Cause and effect is a huge basis for science. Remove cause and effect and you remove logic and continuity from our world.
Pretend you want to decide whether you want a Mac or a PC. A big part of your choice will be based on what the people around you say. If your entire family uses Macs, your entire community uses Macs and your entire city uses Macs, then you’re pushed towards Macs. Your brain looks at all these things and makes it’s choice.
Let’s say then, that you buy your Mac. Your city loves Macs because Mac did a great job advertising. The guy who invented computer programming language died the same year as the guy who got rich using it (and other things) and the world noticed Steve Jobs’ death. Dennis Ritchie probably didn’t have a great media team.
Mac had a great advertising campaign because of the huge amount of money and time put into the campaign. If you look farther back at the causes of a single action of yours, the explanations grow more and more complex. There are, effectively, an infinite amount of causes for any and every action. These infinite causes cause everything that happens in our world.
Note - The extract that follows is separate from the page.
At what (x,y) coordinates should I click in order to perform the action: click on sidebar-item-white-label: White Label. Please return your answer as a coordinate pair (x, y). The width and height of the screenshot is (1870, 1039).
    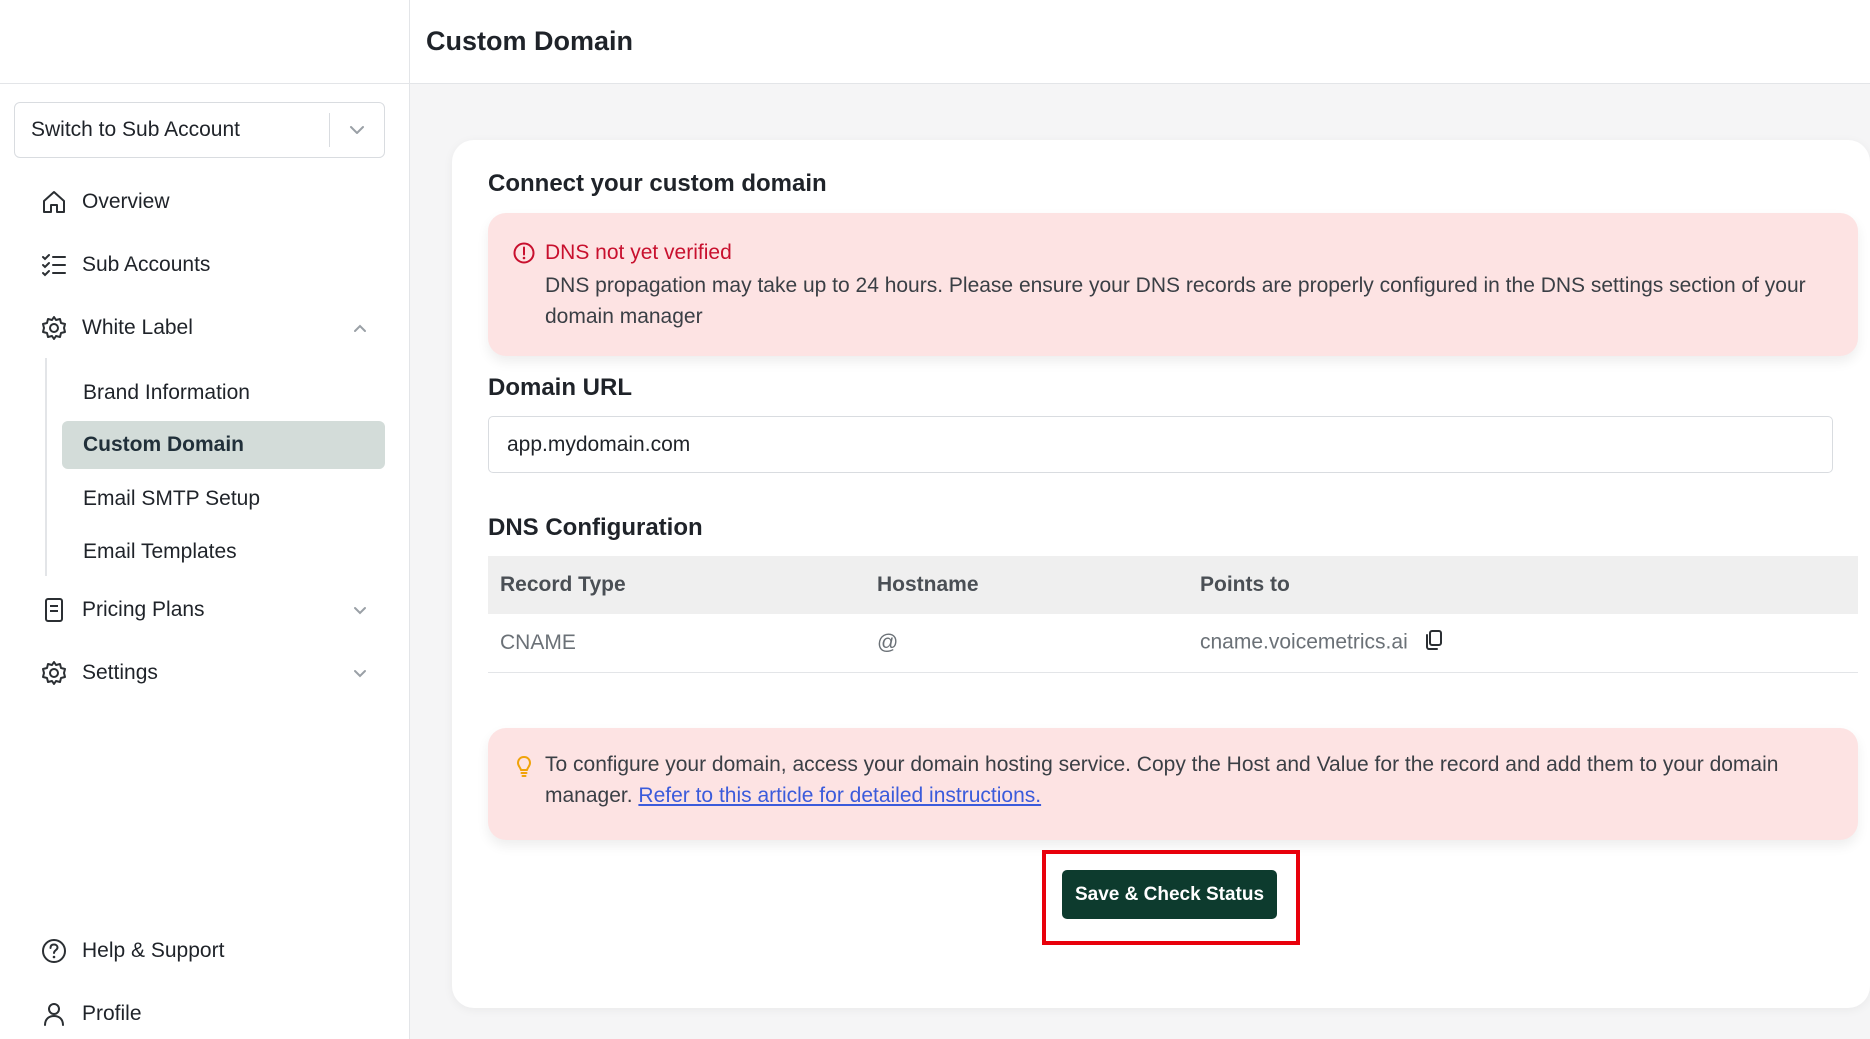
    Looking at the image, I should click on (210, 328).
If you trace these causes back, then you reach the beginning of time. Let’s assume time started at that event and the universe is only affected by forces that came into existence at that point. (Sorry folks, this means no currently interacting God). We can then say that cause and effect took care of the rest. It would as if you hit a pool ball then simply watched as hit another ball and both these balls hit a few more- regardless of what the ball thinks or decides, it has already been put in motion. If you are any good at pool you’ve sunk a few balls. Obviously, this is a gross oversimplification as there are multiple balls and a pool table could never adequately describe the universe. The point is the system is contained and as something created and influenced in every way by the system, your free will is an illusion.
As an agent of fate, however, you still have responsibility. You have to make the best choices you can. The illusion of free will is still there- the infinite factors mean you have to make your best guess at which ones have the best outcome. But that leads into ethics (which outcome is the best? How best to achieve this outcome?)